**OPDRACHT:** Tel in hoeveel regels van het onderstaande materiaal het woord "icon" voorkomt, waarbij hoofdletters en kleine letters verschillend tellen. Geef alsjeblieft alleen het aantal.

───── DE GEGEVENS ─────

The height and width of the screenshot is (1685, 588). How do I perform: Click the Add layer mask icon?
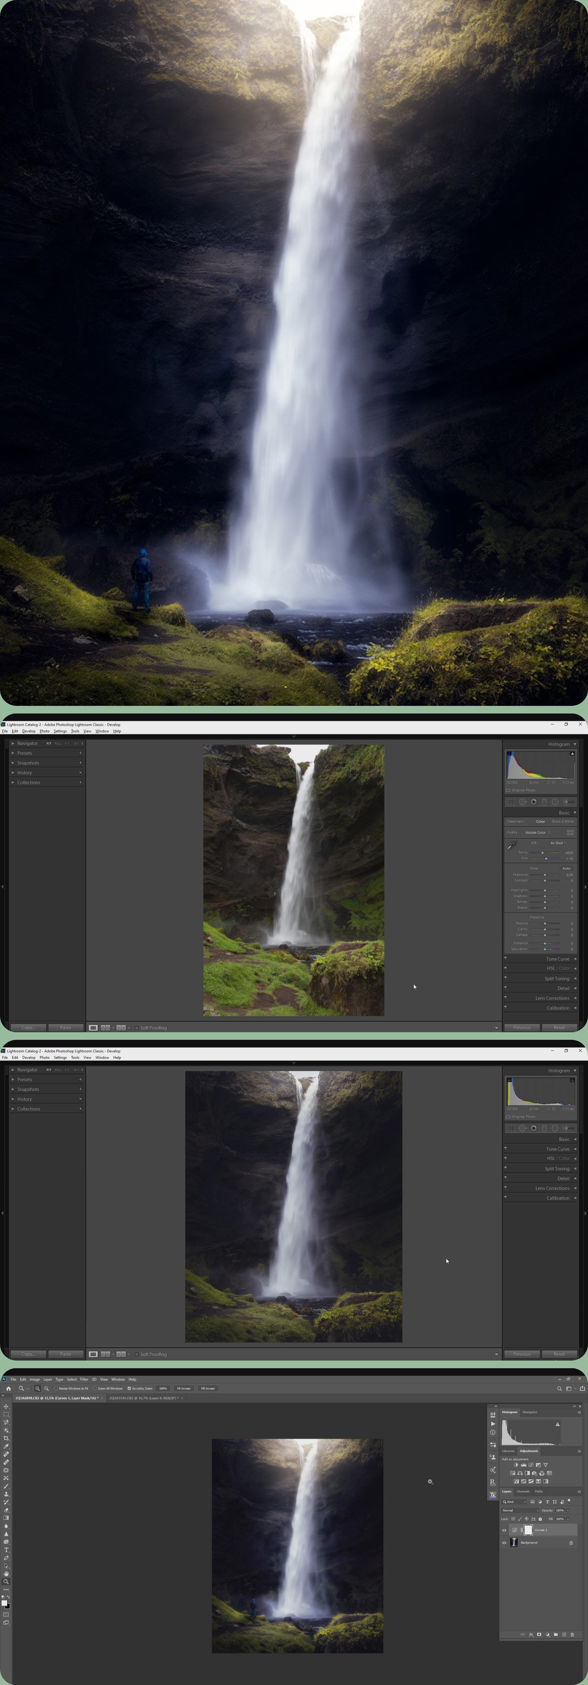click(539, 1635)
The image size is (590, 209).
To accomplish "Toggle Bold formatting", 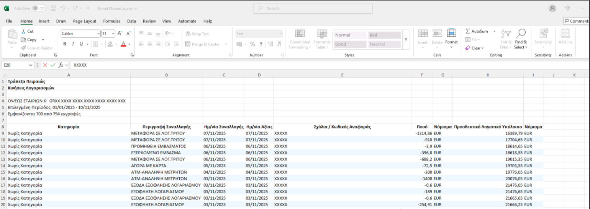I will point(65,44).
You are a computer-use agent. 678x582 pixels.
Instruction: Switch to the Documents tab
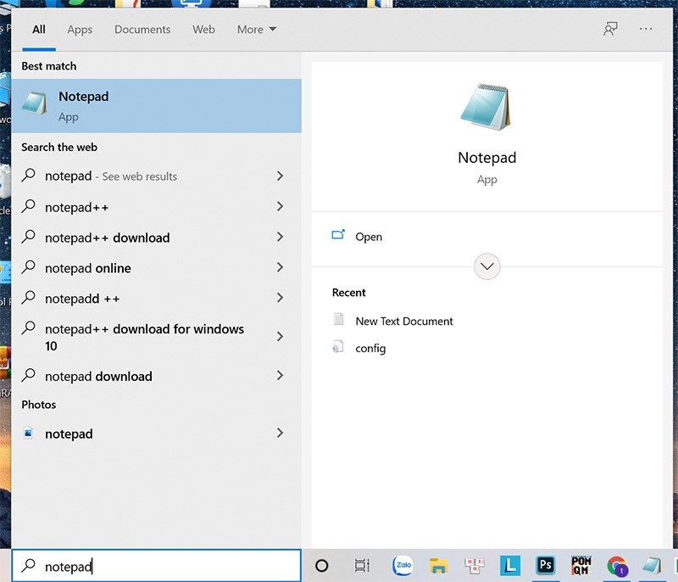click(x=142, y=29)
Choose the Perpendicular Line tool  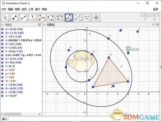pos(33,18)
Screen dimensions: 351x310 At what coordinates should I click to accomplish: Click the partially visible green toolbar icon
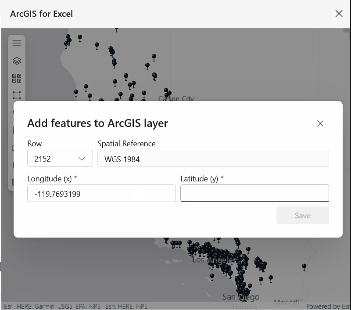tap(13, 181)
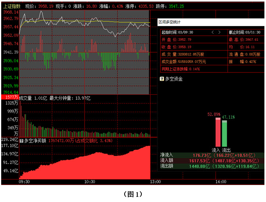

─────

**SCHRIFTELIJK ANTWOORD:** 2